«Le Sénégal a enregistré une croissance de 7,2% en 2017» selon le DPEE

«Le Sénégal a enregistré une croissance de 7,2% en 2017» selon le DPEE

Le taux de croissance du Sénégal est passé de 6,8% à 7,2% en 2017. C’est la confirmation faites hier, au cours d’un point économique tenu au King Fahd Palace, par le directeur général de la Prévision et des Études économiques, M. Serigne Moustapha Sène.

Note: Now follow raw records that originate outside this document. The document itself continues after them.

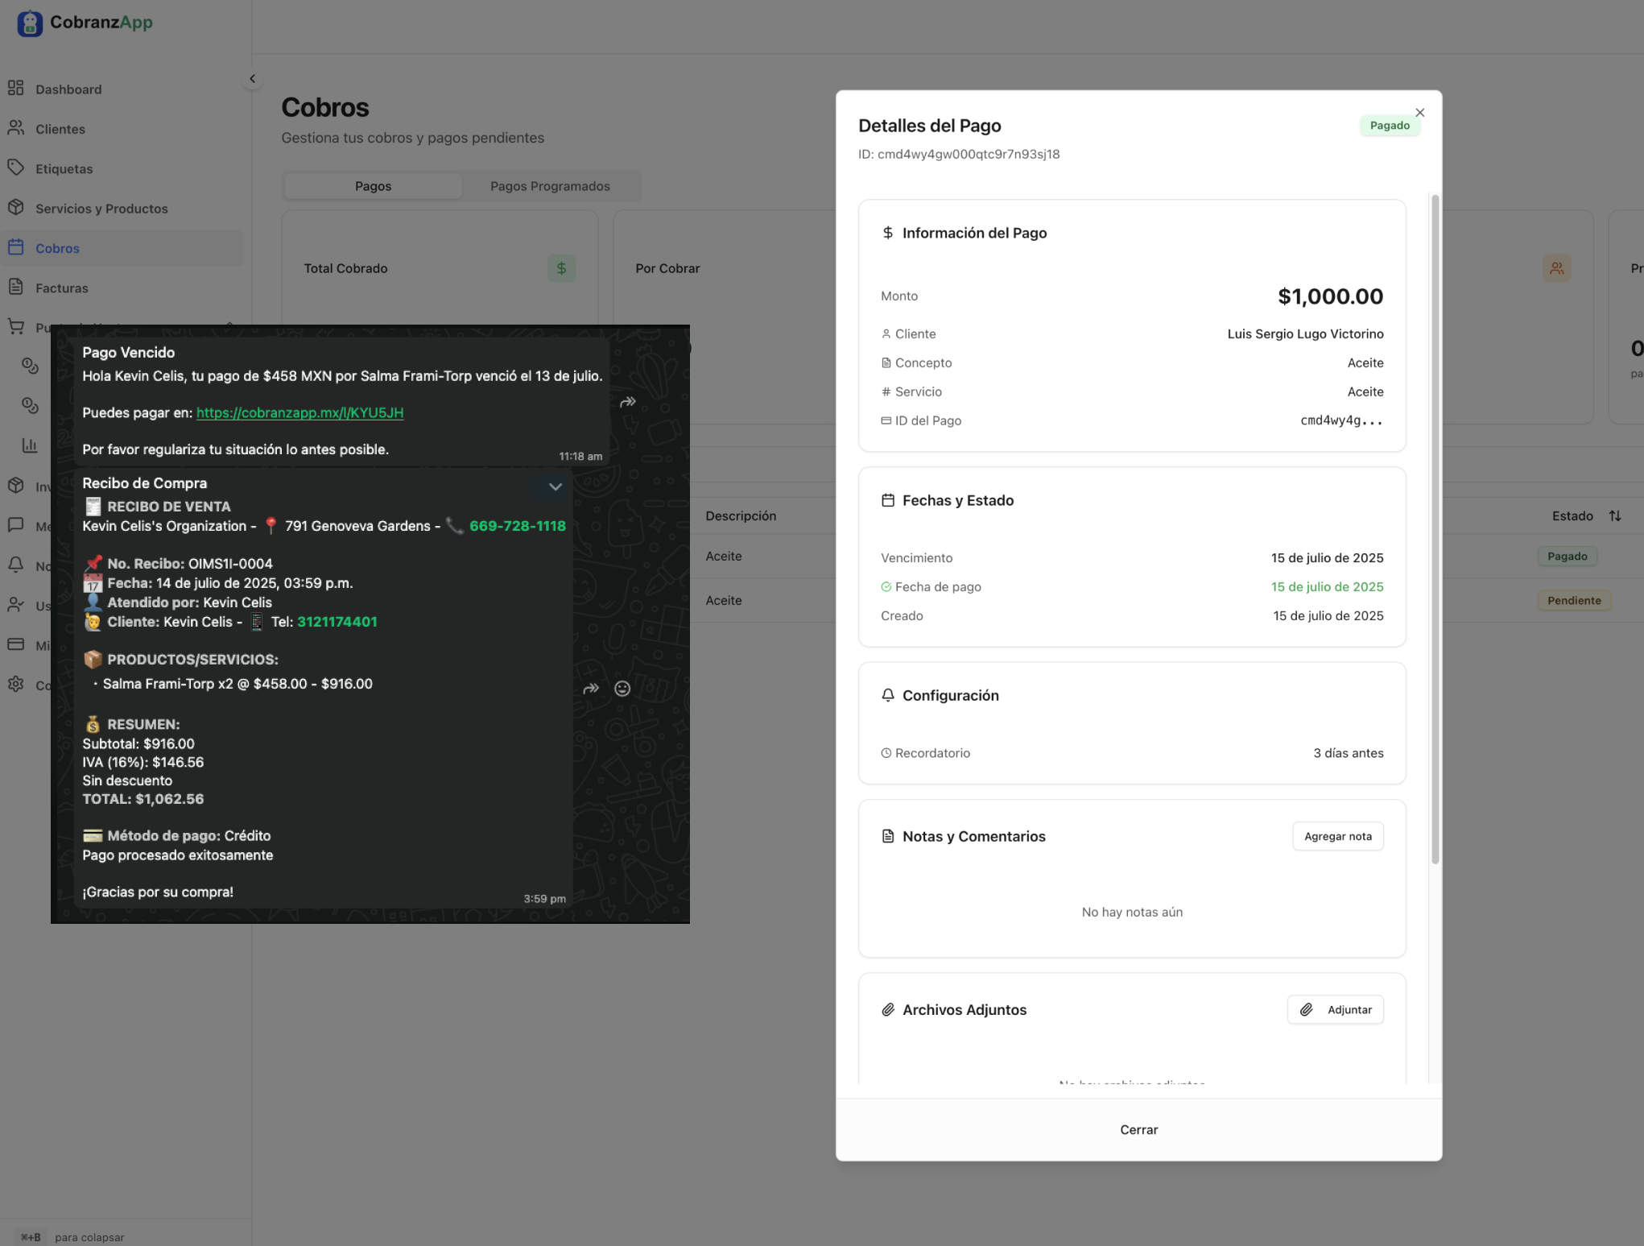
Task: Click the payment details dialog scrollbar
Action: (1435, 529)
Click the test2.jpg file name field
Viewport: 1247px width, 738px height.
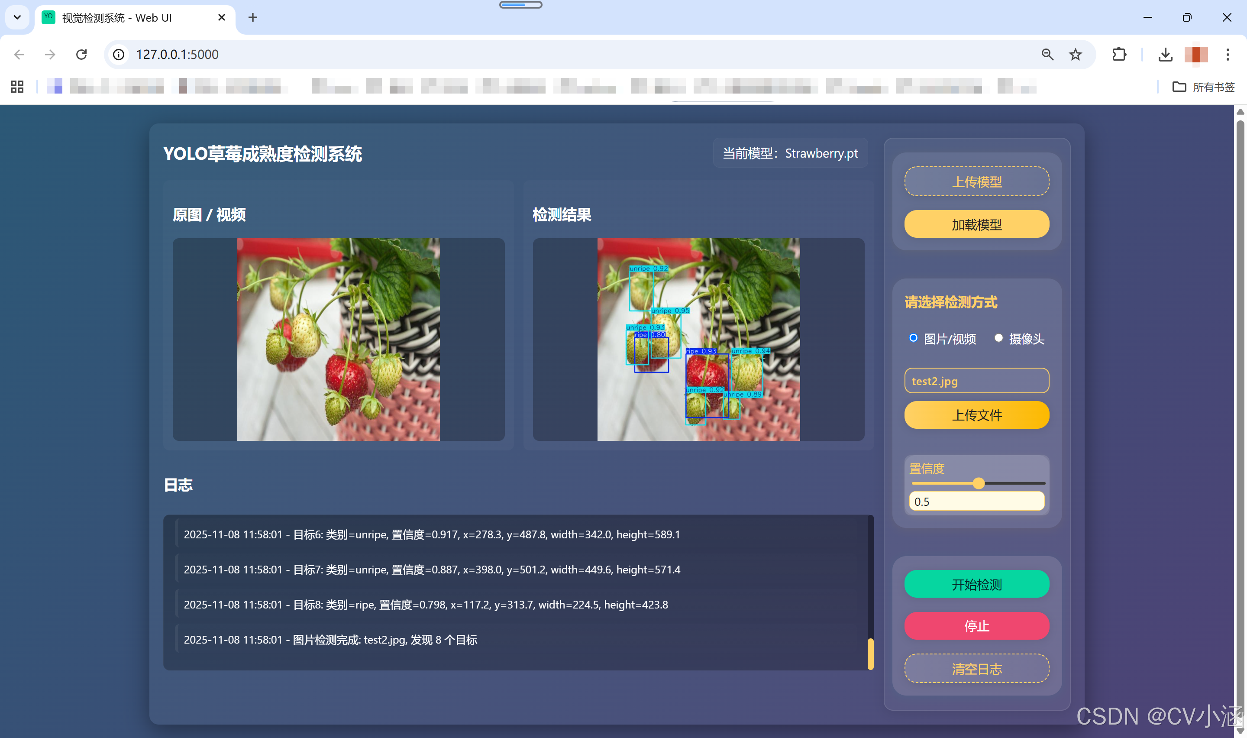click(976, 381)
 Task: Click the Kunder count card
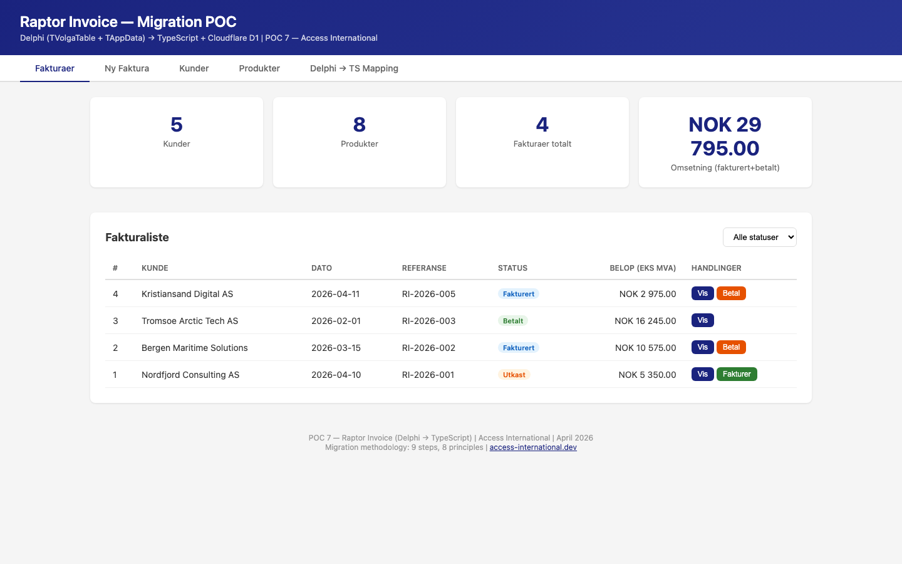[177, 142]
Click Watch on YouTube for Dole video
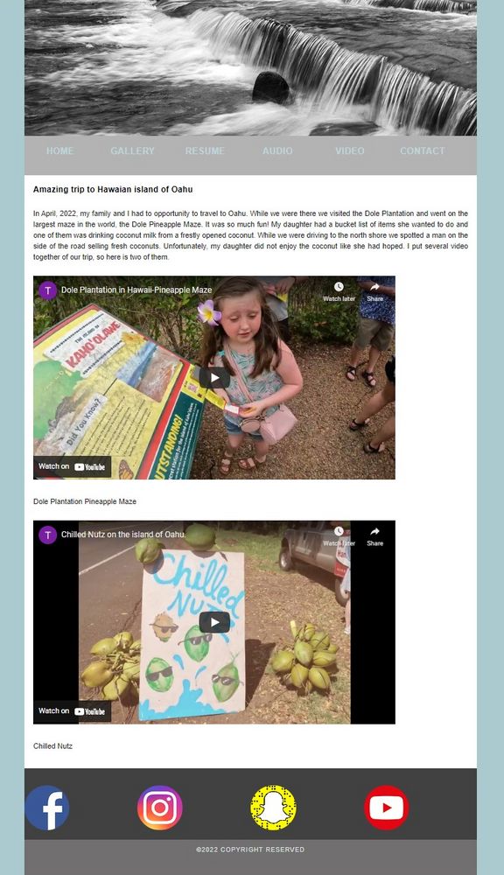The width and height of the screenshot is (504, 875). pos(72,466)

Selon le Secrétaire général ministère de l’Économie et des Finances, «cette rencontre est inscrits dans l’agenda du ministère de l’Économie et des Finances.» D’après les explications de M. Bassirou Samba Niasse, «chaque année on le fait. S’il y a des changements dans les donnés macroéconomiques, on les présente, on les partage avec le secteur privé, avec les institutions mais aussi avec l’université pour avoir un point de vue global de l’ensemble de ces acteurs afin de pouvoir réajuster éventuellement et tenir en compte également les recommandations de l’ensemble de ces acteurs ainsi que les partenaires économiques et financiers du Sénégal». Quant au Directeur général de la prévision et des études économiques, il s’est réjoui du fait que l’économie sénégalaise a connu un nouveau bond en-avant. Une progression qui s’expliquerait par la bonne santé de certains secteurs comme le transport, les télécommunications, le tourisme. «La situation économique du Sénégal a connu des changements à la faveur des dernières mises à jour qui ont été opérées. Le taux de croissance initialement prévu à 6,% s’est positionné à 7,2%. Ce qui montre que la croissance prend des couleurs. Nous avons voulu présenter de manière très lucide les tenants et les aboutissants de ce qui est l’origine de cela à la fois du côté de l’offre, c’est-à-dire le secteur productif, présenter les secteurs qui font la croissance. Est-ce que ces secteurs peuvent faire face de manière à nous permettre de nous positionner encore sur une durée assez longue sur ces trajectoires de croissance ? Nous avons vu que la construction se porte bien, l’énergie également, les industries chimiques se portent bien. Pour l’agriculteur, nous avons enregistré de très bonnes performances à la faveur des efforts faits par l’État. Je pense que la pluviométrie plus moins identique dans la zone sahélienne fait que nous  avons des résultats très appréciables. Ce qui montre qu’il y a eu un supplément qui a été fait par l’État. Le transport se porte également bien, le tourisme aussi, notamment le tourisme des affaires. En matière des télécommunications, c’est la même chose. Naturellement, il y a eu des secteurs qui marquent le pas. Par exemple dans l’industrie, il s’agit du sucre, du tabac etc.», a développé le directeur général de la prévision et des études économiques, Serigne Moustapha Sène.

 

SERIGNE MOUSTAPHA SÈNE

 

«Nous n’aurons aucune difficulté à rembourser ce que nous avons emprunté»

 

Répondant à une question relative à l’endettement jugé chronique de notre pays, le patron de la direction de la prévision et des études économiques explique que «si notre pays va davantage sur le marché financier, cela libère d’avantage d’espace au profit des marchés financiers pour les entreprises c’est-à-dire que la concurrence se desserre.  Car l’accès aux fonds financiers sous-régionaux se facilite». Développant sa réponse à la question sur l’endettement de l’État, le patron de la DPEE confie que «l’autre élément qui me semblent extrêmement important, c’est la destination des fonds que nous avons levés. Je pense que le débat doit migrer vers ce point. Nous devons voir est-ce que les projets présentés au comité international peuvent être bien menés à bon port ? Le cas échéant, nous n’aurons aucune difficulté à rembourser ce que nous avons empruntés. Dans le cas contraire, naturellement, des difficultés devraient se manifester. je pense que le débat devrait davantage se se porter sur l’utilisation faite de ces fond-là. Et à ce sujet, nous n’avons pas de véritable appréhension. Nous pensons que tous les projets qui ont été présentés au comité international, au marché financier, vont être conduits à bon port et que demain nous aurons assez de ressources pour rembourser ces dettes-là.» Souhaitons-le !

 

Gawlo.net (Le Témoin)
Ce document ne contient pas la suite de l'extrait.